Imelda Marcos, the other half of the conjugal dictatorship was found guilty of seven counts of graft by the Sandiganbayan’s Fifth Division on November 9, 2018. She was sentenced to a minimum of six years and one month to a maximum prison sentence of 11 years “for each count” of graft.

On May 1, 1991, a Hawaii court ordered Imee Marcos to pay an indemnity of $4.16 million for the murder of Mapua student-leader Archimedes Trajano. Part of the court’s ruling stated: “…judgment was entered based on the court’s findings that Trajano was tortured and his death was caused by Marcos-Manotoc. The court concluded that this violation of fundamental human rights constitutes a tort in violation of the law of nations under 28 U.S.C. § 1350, and awarded damages of $4.16 million and attorneys’ fees pursuant to Philippine law.”

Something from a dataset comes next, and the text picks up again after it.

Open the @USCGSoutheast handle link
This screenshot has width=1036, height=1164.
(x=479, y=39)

Least to be forgotten BBM himself is a convicted tax-evader. In July 1995, the Quezon City Regional Trial Court found him guilty of tax evasion beyond reasonable doubt and imposed the following penalties: imprisonment of 6 months and P2,000 each for 3 counts of failure to file ITR (1982, 1983 and 1984); imprisonment of 6 months and P2,000 each for 3 counts of failure to pay income taxes (1982, 1983 and 1984), and imprisonment of 3 years and pay fine of P30,000 for failure to pay income tax for 1985. The judgment became final and executory on August 31, 2001.

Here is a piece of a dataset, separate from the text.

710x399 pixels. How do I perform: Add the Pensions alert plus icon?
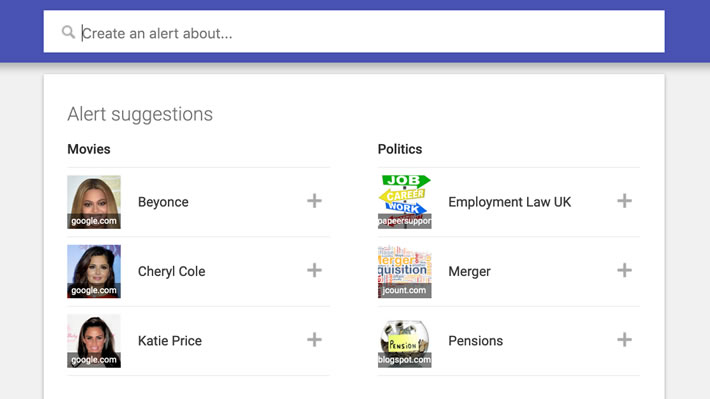[624, 340]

These court rulings found the Marcoses guilty of terrible crimes – graft and corruption, murder, human rights violations, tax evasion, ill-gotten wealth. These litigated court cases took decades to resolve. The courts have ruled with finality on these cases. The guilt of the Marcoses beyond- reasonable doubt is clearly established by the courts.

The hidden agenda of BBM’s foreign trips is to erase the horrific crimes committed by his family from public consciousness. The unrepentant Marcos family must not be allowed to succeed in whitewashing and distorting history. To forget the past is to doom this nation to reproduce the wicked deeds. Making the Marcoses accountable for their past actions is the only way to prevent history from repeating itself.